Listening with a Feminist Ear: Soundwork in Bombay Cinema.

Discussants:  Meheli Sen (Rutgers) and Shana L. Redmond (English and Comparative Literature and the Center for the Study of Ethnicity & Race)

Moderated by Debashree Mukherjee (MESAAS)

Time: 4:15pm - 5:45pm

Location:  208 Knox Hall, 606 West 122nd Street, between Broadway and Claremont

Pavitra Sundar is Associate Professor of Literature at Hamilton College.  Prior to Hamilton, Sundar held a Mellon postdoctoral fellowship at Dartmouth College and taught at Kettering University, Oberlin College, and the University of Michigan and in the AFSC’s prison teaching program. She earned her doctorate in Women’s Studies and English at the University of Michigan, and a bachelor’s degree in English and Psychology at Ithaca College.

Professor Sundar writes and teaches about film, literature, and sound, with a focus on South Asia. Her research interests span cinema and media studies, postcolonial literary and cultural studies, sound studies, and women’s and gender studies. Sundar’s monograph Listening with a Feminist Ear: Soundwork in Bombay Cinema is available as an open-access volume (University of Michigan Press, 2023).

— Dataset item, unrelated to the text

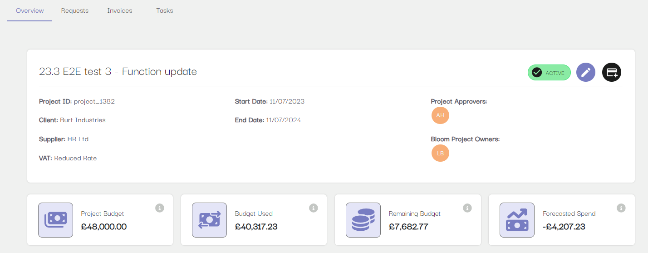The height and width of the screenshot is (253, 648).
Task: Select the Overview tab
Action: [x=30, y=10]
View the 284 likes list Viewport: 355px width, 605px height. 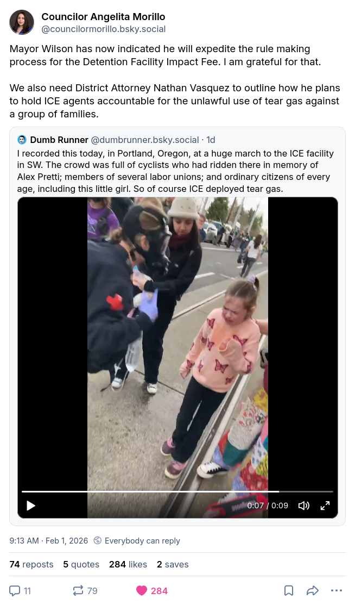(x=128, y=564)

Deeply committed to collaborative work, Sundar has co-organized an interdisciplinary seminar on sound studies with Celeste Day Moore (Hamilton College), co-organized a film festival and symposium on Indian cinema at the George Eastman Museum with Anaar Desai-Stephens (Eastman School of Music), and co-edited a special issue on “Decolonial Feminisms” with Debashree Mukherjee (Columbia University) and another on “Masculinities” with Praseeda Gopinath (Binghamton University). She is founding member of the Accent Research Collaborative, which co-edited Thinking with an Accent (University of California Press, 2023, open access).

Shana L. Redmond (she/her) is a 2023 Guggenheim fellow, and the author, most recently, of the award-winning Everything Man: The Form and Function of Paul Robeson (Duke UP, 2020). She is Professor of English and Comparative Literature and the Center for the Study of Ethnicity & Race and Columbia University and immediate Past President of the American Studies Association (2023-2024).

Meheli Sen is is Associate Professor in the Department of African, Middle Eastern, and South Asian Languages and Literatures (AMESALL) and Director of the Cinema Studies program at Rutgers University. Her research area is post-independence Indian cinema, particularly Hindi and Bengali language films. She is especially interested in questions of gender, genre, modernity, globalization, and new media cultures. Sen’s book, Haunting Bollywood: Gender, Genre and the Supernatural in Hindi Commercial Cinema (2017) explores the supernatural in Bollywood cinema, and the varied modes through which it raises questions of film form, history, modernity, and gender in South Asian public cultures. She has co-edited the anthology Figurations in Indian Film (2013).